__Brief__: Take the data below and copy exactly the lines starting at the one with "This screenshot has width=1120, height=880." and finishing at the one with "Given: Tap the Android recent apps square", both included.

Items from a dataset

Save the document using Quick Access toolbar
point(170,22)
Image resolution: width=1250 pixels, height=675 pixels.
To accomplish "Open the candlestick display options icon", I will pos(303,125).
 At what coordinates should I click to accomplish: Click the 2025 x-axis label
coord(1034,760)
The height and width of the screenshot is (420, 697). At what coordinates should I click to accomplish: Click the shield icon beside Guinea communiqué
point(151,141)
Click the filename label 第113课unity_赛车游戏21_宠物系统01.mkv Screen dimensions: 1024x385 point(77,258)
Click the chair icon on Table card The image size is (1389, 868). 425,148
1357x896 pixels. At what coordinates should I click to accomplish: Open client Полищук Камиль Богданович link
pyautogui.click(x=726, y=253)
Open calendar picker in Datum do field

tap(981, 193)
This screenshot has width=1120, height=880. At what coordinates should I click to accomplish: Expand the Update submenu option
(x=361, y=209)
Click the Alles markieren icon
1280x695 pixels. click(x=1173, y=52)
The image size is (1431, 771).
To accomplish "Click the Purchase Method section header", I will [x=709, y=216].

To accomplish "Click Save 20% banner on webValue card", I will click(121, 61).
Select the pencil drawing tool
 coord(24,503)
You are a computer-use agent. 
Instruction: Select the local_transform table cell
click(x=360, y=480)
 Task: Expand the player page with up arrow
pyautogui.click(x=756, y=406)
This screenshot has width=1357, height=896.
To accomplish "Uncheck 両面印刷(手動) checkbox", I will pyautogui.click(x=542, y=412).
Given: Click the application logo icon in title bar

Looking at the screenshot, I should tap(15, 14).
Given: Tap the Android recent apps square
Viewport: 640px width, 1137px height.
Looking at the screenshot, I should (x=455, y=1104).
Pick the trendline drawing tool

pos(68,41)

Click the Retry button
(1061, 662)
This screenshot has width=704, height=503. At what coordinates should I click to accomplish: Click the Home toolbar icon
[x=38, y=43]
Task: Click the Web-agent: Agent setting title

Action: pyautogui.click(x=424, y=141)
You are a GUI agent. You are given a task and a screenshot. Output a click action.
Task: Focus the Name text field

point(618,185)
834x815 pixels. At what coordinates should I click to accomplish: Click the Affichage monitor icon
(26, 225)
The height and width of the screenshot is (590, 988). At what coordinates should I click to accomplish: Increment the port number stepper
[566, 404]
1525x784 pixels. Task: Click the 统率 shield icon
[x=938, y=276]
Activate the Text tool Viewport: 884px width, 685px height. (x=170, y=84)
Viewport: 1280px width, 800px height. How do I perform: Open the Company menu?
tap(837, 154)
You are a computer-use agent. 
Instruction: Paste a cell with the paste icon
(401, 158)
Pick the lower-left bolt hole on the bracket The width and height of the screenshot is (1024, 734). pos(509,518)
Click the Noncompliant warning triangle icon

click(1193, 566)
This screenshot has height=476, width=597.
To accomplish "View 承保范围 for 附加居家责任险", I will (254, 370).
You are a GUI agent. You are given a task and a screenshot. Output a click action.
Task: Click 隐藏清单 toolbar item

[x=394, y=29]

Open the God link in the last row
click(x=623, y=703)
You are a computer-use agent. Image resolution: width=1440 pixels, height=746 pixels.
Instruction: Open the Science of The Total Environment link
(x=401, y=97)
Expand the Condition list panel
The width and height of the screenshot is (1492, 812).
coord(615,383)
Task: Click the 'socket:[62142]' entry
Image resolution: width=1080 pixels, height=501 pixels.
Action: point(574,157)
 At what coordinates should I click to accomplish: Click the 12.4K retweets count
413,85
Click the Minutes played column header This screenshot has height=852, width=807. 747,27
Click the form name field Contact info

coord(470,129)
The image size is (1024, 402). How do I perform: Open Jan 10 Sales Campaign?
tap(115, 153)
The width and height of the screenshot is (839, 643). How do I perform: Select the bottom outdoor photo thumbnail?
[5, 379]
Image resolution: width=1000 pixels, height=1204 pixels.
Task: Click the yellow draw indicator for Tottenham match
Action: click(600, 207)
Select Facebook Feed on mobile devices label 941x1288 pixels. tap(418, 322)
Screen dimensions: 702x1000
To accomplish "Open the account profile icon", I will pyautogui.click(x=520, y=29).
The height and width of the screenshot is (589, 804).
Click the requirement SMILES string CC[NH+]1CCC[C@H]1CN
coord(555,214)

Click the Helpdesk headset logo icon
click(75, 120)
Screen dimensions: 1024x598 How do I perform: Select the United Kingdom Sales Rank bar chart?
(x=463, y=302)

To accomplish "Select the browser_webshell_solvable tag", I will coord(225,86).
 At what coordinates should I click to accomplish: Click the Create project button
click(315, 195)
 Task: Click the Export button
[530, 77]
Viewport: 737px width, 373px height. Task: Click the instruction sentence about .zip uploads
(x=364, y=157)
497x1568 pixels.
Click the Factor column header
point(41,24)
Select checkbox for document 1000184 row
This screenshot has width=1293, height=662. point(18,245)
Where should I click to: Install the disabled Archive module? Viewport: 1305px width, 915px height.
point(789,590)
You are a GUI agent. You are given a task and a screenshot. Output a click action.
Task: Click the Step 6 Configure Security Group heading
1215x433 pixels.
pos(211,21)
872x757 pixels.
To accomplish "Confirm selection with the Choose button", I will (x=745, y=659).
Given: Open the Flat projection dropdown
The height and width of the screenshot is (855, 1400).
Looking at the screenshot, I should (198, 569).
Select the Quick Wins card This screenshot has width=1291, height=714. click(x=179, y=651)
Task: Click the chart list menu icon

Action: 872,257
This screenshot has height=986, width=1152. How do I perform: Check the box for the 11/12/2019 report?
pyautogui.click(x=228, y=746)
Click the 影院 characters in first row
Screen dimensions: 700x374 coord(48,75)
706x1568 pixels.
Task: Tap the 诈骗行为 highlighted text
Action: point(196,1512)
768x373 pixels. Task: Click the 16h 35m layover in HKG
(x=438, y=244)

__Exercise response__:
This screenshot has width=1120, height=880. At what coordinates should I click to accomplish: Expand the Update submenu option
(x=361, y=209)
Click the Alles markieren icon
1280x695 pixels. click(x=1173, y=52)
The image size is (1431, 771).
To accomplish "Click the Purchase Method section header", I will [x=709, y=216].

To accomplish "Click Save 20% banner on webValue card", I will click(121, 61).
Select the pencil drawing tool
 coord(24,503)
You are a computer-use agent. 
Instruction: Select the local_transform table cell
click(x=360, y=480)
 Task: Expand the player page with up arrow
pyautogui.click(x=756, y=406)
This screenshot has width=1357, height=896.
To accomplish "Uncheck 両面印刷(手動) checkbox", I will pyautogui.click(x=542, y=412).
Given: Click the application logo icon in title bar

Looking at the screenshot, I should tap(15, 14).
Given: Tap the Android recent apps square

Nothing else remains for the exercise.